* _YOUR OBJECTIVE_: Print every line of the listing below, starting with the line that holds "Open the Markets tab" and going on through the line that holds "Task: Click avatar icon for user 155****8778", both included, and print nothing else.

RECORDS Start Marker

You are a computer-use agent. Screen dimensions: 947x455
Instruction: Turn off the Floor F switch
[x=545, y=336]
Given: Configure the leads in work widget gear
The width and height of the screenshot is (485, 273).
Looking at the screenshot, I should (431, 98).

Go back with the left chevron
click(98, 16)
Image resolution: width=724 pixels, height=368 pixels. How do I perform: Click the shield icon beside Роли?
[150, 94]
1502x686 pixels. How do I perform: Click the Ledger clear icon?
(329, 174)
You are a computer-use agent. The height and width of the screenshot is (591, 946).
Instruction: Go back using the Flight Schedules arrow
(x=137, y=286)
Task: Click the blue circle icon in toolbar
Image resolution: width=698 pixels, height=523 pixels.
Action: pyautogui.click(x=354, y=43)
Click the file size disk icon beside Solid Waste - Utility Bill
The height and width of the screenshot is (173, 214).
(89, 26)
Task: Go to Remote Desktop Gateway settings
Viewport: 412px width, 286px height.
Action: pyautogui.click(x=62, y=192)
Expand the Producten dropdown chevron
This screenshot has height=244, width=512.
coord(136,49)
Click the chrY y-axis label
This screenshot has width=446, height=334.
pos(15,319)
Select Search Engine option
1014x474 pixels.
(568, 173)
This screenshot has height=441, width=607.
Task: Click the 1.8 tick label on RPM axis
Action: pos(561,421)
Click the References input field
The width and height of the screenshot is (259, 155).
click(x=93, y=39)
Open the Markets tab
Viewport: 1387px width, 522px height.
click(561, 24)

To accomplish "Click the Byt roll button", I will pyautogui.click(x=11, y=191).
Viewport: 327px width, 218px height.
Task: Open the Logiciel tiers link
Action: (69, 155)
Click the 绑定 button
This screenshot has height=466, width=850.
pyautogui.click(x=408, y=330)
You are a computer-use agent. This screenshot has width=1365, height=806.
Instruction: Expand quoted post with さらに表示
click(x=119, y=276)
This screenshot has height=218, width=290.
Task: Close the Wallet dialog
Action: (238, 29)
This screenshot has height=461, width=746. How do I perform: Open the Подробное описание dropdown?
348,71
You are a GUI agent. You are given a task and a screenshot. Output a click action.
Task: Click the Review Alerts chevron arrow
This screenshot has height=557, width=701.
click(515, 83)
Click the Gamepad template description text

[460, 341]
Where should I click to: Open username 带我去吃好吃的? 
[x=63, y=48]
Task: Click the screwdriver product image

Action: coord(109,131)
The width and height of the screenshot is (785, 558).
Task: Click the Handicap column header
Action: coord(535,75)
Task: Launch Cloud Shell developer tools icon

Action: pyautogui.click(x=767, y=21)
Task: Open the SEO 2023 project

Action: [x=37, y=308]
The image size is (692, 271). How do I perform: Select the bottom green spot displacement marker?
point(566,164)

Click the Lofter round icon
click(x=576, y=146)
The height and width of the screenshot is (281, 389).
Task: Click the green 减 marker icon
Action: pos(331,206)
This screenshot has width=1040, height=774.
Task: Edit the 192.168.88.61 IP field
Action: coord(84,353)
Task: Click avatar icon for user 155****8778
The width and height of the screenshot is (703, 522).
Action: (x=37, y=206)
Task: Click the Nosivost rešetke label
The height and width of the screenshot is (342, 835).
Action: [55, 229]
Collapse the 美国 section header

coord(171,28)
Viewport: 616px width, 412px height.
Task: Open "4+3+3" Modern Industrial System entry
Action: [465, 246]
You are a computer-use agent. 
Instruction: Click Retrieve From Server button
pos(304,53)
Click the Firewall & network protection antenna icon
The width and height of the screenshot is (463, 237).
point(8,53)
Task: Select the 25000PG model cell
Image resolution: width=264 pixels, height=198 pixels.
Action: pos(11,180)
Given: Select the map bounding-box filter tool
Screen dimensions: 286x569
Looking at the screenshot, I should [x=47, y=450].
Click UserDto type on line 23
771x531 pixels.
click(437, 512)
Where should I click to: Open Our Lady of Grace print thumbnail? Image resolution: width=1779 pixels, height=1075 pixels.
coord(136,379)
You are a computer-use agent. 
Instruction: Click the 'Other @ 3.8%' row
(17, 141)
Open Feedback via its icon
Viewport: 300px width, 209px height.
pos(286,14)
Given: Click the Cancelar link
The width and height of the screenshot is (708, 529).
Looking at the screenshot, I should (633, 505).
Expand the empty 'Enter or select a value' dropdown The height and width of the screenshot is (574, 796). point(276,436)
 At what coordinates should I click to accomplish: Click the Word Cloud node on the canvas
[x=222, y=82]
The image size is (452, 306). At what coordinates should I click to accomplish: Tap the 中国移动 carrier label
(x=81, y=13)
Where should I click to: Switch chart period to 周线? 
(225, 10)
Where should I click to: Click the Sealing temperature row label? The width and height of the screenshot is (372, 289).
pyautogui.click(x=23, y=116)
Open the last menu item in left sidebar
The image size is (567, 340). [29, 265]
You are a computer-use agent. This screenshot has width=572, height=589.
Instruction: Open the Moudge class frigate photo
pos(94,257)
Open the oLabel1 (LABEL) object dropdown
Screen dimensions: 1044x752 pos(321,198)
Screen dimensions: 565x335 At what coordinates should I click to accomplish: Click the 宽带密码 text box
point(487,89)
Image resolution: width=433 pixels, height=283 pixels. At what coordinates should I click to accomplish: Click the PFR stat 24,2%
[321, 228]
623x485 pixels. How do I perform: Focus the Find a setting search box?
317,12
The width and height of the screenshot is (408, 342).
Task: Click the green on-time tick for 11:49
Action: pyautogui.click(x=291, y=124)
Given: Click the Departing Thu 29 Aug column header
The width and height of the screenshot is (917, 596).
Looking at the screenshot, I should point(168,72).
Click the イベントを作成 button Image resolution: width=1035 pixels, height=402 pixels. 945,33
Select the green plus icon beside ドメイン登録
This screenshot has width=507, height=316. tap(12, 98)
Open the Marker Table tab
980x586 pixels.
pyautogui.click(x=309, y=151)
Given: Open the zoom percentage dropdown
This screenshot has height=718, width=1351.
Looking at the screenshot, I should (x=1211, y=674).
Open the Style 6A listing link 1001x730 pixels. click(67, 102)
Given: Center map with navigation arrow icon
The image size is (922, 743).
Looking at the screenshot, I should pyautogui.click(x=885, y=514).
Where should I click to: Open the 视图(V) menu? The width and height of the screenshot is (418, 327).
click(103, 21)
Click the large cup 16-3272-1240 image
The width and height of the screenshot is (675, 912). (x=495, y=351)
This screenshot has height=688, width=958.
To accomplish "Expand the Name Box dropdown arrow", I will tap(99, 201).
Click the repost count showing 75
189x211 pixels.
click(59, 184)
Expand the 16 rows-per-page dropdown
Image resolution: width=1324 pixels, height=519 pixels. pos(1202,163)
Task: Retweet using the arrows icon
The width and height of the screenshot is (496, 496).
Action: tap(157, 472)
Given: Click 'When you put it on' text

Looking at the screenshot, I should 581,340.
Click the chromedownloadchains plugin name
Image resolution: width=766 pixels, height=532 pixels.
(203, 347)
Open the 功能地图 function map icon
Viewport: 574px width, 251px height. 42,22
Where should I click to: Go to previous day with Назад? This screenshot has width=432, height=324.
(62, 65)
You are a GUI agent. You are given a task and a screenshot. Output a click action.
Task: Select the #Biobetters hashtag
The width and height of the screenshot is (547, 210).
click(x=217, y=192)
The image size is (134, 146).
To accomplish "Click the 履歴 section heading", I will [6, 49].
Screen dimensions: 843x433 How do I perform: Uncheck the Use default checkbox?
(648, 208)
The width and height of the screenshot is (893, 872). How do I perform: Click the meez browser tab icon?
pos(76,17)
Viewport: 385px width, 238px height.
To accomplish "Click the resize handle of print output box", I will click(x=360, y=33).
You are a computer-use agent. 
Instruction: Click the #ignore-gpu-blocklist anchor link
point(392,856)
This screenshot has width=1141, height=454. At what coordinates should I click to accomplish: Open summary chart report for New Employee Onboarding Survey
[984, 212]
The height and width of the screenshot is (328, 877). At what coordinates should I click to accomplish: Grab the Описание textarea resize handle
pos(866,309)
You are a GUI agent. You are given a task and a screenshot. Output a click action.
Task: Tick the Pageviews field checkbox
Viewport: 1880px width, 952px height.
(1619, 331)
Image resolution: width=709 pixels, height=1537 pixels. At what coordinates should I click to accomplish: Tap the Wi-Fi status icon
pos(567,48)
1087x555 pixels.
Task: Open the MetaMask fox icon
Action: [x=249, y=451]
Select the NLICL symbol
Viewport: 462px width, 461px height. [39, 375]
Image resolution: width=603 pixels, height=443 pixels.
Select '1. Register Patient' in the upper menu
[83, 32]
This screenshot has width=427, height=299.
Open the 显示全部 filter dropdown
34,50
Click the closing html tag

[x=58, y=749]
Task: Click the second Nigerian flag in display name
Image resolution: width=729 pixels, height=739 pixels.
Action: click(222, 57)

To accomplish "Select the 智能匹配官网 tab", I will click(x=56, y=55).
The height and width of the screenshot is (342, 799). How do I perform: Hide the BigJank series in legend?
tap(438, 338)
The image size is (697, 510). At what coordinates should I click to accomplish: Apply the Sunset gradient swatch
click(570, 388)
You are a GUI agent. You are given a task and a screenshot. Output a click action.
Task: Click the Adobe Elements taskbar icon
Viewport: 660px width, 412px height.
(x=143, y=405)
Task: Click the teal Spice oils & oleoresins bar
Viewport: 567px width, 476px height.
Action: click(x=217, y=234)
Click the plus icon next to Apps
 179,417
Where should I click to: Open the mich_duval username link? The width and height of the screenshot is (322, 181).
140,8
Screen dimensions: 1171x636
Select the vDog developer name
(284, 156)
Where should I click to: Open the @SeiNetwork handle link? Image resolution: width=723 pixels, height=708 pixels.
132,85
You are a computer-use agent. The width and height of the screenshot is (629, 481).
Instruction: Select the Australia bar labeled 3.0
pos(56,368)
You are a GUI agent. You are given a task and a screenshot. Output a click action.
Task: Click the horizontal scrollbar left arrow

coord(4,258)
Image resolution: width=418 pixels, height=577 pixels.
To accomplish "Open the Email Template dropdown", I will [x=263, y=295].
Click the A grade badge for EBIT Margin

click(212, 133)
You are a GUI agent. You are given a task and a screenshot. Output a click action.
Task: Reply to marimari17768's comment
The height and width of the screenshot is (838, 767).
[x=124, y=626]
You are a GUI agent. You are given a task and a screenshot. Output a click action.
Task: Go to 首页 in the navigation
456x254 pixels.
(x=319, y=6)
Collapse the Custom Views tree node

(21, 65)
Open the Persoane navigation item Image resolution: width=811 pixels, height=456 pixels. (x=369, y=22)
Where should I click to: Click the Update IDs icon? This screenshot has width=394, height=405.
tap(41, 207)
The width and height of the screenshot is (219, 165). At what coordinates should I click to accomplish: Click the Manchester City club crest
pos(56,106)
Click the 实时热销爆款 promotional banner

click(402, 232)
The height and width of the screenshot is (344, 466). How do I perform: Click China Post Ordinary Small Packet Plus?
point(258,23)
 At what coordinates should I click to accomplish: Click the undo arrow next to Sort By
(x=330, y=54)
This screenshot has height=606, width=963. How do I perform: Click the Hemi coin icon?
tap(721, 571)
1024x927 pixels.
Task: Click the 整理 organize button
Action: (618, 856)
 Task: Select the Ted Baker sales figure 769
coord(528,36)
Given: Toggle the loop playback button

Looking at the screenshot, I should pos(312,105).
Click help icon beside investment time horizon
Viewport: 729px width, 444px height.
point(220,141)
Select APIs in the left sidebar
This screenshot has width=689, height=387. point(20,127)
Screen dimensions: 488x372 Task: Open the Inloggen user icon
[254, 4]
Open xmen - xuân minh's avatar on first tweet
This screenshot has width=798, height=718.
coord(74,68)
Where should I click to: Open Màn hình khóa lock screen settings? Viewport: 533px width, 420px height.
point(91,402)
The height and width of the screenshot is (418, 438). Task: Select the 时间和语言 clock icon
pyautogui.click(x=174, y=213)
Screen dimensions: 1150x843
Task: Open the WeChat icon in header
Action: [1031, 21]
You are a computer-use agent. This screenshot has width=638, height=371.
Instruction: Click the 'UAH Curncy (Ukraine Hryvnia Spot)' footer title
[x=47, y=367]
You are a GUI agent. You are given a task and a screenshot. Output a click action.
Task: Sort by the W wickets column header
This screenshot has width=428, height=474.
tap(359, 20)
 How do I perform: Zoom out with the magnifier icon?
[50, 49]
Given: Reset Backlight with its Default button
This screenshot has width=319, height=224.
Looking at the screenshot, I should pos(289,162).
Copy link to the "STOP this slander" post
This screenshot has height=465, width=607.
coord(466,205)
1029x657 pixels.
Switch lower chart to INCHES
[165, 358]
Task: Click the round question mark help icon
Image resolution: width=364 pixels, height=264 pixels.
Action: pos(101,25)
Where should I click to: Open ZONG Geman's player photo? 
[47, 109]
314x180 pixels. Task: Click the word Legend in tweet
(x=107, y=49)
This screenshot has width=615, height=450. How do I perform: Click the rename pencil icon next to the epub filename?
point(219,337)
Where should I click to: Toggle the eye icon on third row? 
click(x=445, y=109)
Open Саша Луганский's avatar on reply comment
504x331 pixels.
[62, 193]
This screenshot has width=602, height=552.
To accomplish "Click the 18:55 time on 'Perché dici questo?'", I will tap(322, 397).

RECORDS End Marker

* _ANSWER BOX_:
Open the Markets tab
Viewport: 1387px width, 522px height.
click(561, 24)

To accomplish "Click the Byt roll button", I will pyautogui.click(x=11, y=191).
Viewport: 327px width, 218px height.
Task: Open the Logiciel tiers link
Action: (69, 155)
Click the 绑定 button
This screenshot has height=466, width=850.
pyautogui.click(x=408, y=330)
You are a computer-use agent. This screenshot has width=1365, height=806.
Instruction: Expand quoted post with さらに表示
click(x=119, y=276)
This screenshot has height=218, width=290.
Task: Close the Wallet dialog
Action: (238, 29)
This screenshot has height=461, width=746. How do I perform: Open the Подробное описание dropdown?
348,71
You are a GUI agent. You are given a task and a screenshot. Output a click action.
Task: Click the Review Alerts chevron arrow
This screenshot has height=557, width=701.
click(515, 83)
Click the Gamepad template description text

[460, 341]
Where should I click to: Open username 带我去吃好吃的? 
[x=63, y=48]
Task: Click the screwdriver product image

Action: coord(109,131)
The width and height of the screenshot is (785, 558).
Task: Click the Handicap column header
Action: coord(535,75)
Task: Launch Cloud Shell developer tools icon

Action: pyautogui.click(x=767, y=21)
Task: Open the SEO 2023 project

Action: [x=37, y=308]
The image size is (692, 271). How do I perform: Select the bottom green spot displacement marker?
point(566,164)

Click the Lofter round icon
click(x=576, y=146)
The height and width of the screenshot is (281, 389).
Task: Click the green 减 marker icon
Action: pos(331,206)
This screenshot has width=1040, height=774.
Task: Edit the 192.168.88.61 IP field
Action: coord(84,353)
Task: Click avatar icon for user 155****8778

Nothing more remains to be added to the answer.